As regards findings from prospective longitudinal studies, a meta-analysis showed that exercise alone or in combination with a dietary intervention reduces BMI, serum liver enzymes, and IHL content as assessed by liver biopsy or imaging methods such as CT, 1H-MRS, and ultrasonography, in patients with NAFLD, but the meta-analysis did not include a correlation analysis of the relative change of IHL content and that of BMI and liver enzymes [15, 16]. A recent prospective study showed that a soy protein-based meal regimen decreased IHL content (as assessed by 1H-MRS) and both AST and ALT values in patients with nonalcoholic steatohepatitis [17], and the other study also revealed that a glucagon-like peptide 1 receptor agonist and sodium glucose co-transporter 2 inhibitor (SGLT2-i) decreased liver fat (as assessed by vibration-controlled transient elastography with controlled attenuation parameter quantified hepatic fat content method), BMI, HbA1c, and the activity of both serum ALT and γ-GTP [18]. Our previous study using SGLT2-i also showed similar result [9]. However, these studies did not evaluate whether the changes in BMI and liver enzyme values were linked with the change in IHL content. Therefore, the present study might be the first to show that BMI, ALT, and HbA1c may change in parallel with changes of IHL content, as measured by 1H-MRS, and thus that these markers may be useful markers for monitoring IHL content in patients with overweight or obesity and type 2 diabetes.

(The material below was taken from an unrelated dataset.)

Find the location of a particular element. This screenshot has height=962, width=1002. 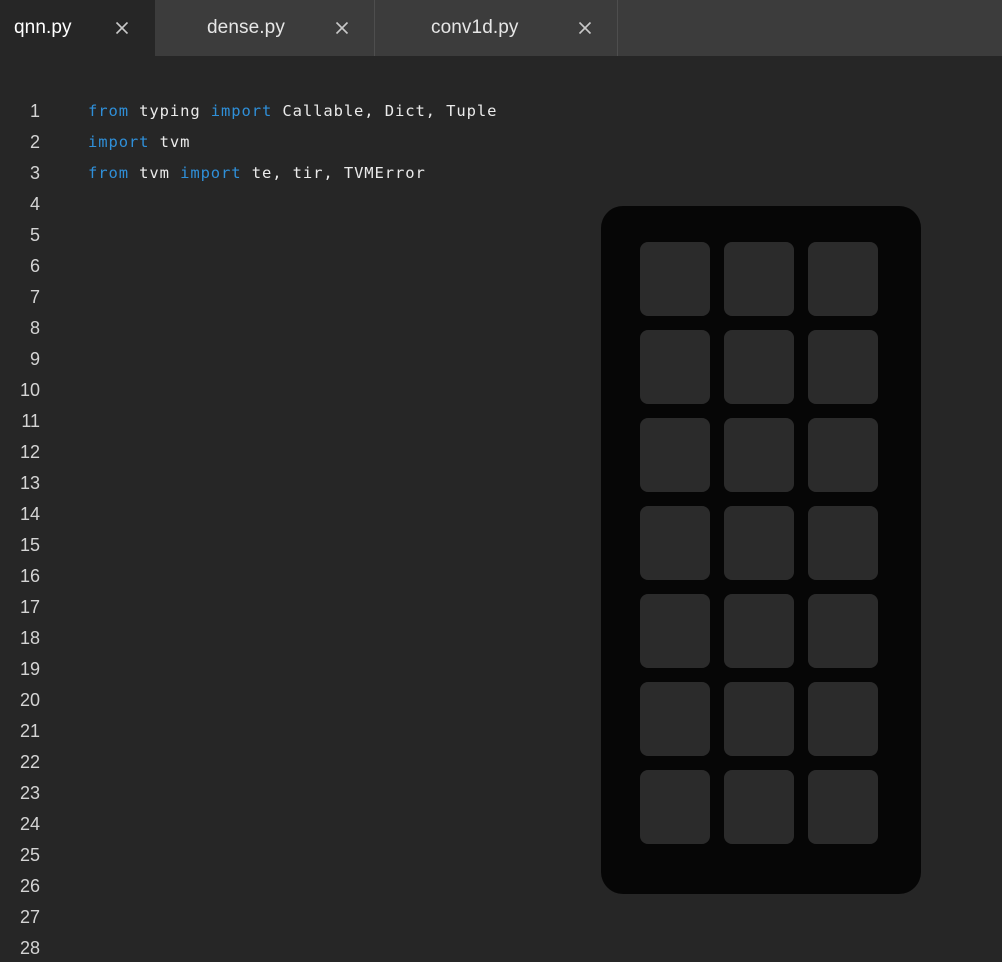

code-token: Callable, Dict, Tuple is located at coordinates (385, 111).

The present study has several limitations. First, it was a post hoc analysis of a small number of patients with type 2 diabetes. Second, the study period was 24 weeks, and it is unclear whether the obtained results are applicable in the longer term. Third, all three studies used in the present analysis were drug intervention trials, and the analysis did not include any studies of dietary and/or exercise interventions. All antidiabetic agents can directly influence liver function and glycemic control, so serum liver enzyme activities and HbA1c may change without being related to changes in IHL content. Because of these limitations, the present results need to be confirmed in a longer term prospective study with a large number of participants treated by both drug and non-drug interventions.

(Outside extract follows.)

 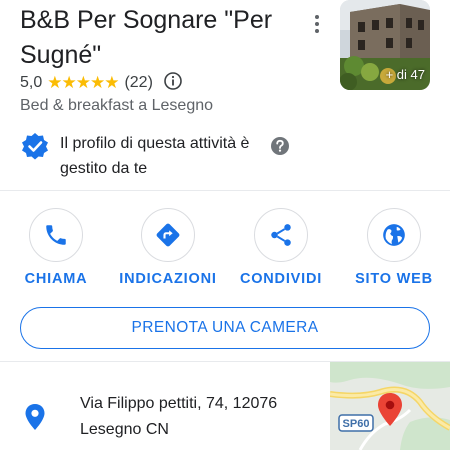 What do you see at coordinates (225, 328) in the screenshot?
I see `book-room-button: PRENOTA UNA CAMERA` at bounding box center [225, 328].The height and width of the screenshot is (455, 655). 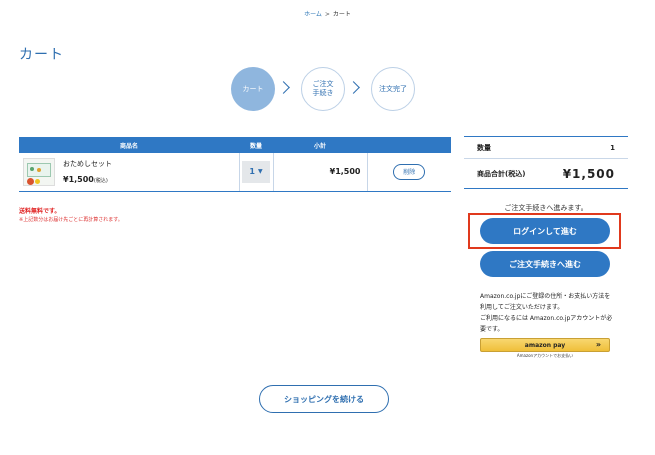 What do you see at coordinates (324, 399) in the screenshot?
I see `continue-shopping-button: ショッピングを続ける` at bounding box center [324, 399].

In conclusion, the change in BMI, AST, ALT, and HbA1c at 12 and 24 weeks showed stronger association with the change in IHL content at those times than the other variables. The baseline value and change from baseline to 12 weeks in BMI, ALT, and HbA1c were correlated with the change in IHL content. Consequently, BMI, ALT, and HbA1c may be useful markers for monitoring change in IHL content.

Acknowledgments

None to declare.

Financial Disclosure

None to declare.

Conflict of Interest

The authors declare no conflict of interest.

Informed Consent

Written informed consent was obtained from all patients.

Author Contributions

AT designed the study, participated in data collection, performed the statistical analysis, and wrote the manuscript. YS, TO, and YS participated in data collection and statistical analysis. MS and YT designated the study and edited the manuscript. All authors approved that final version for publication.

Data Availability

The authors declare that data supporting the findings of this study are available within the article.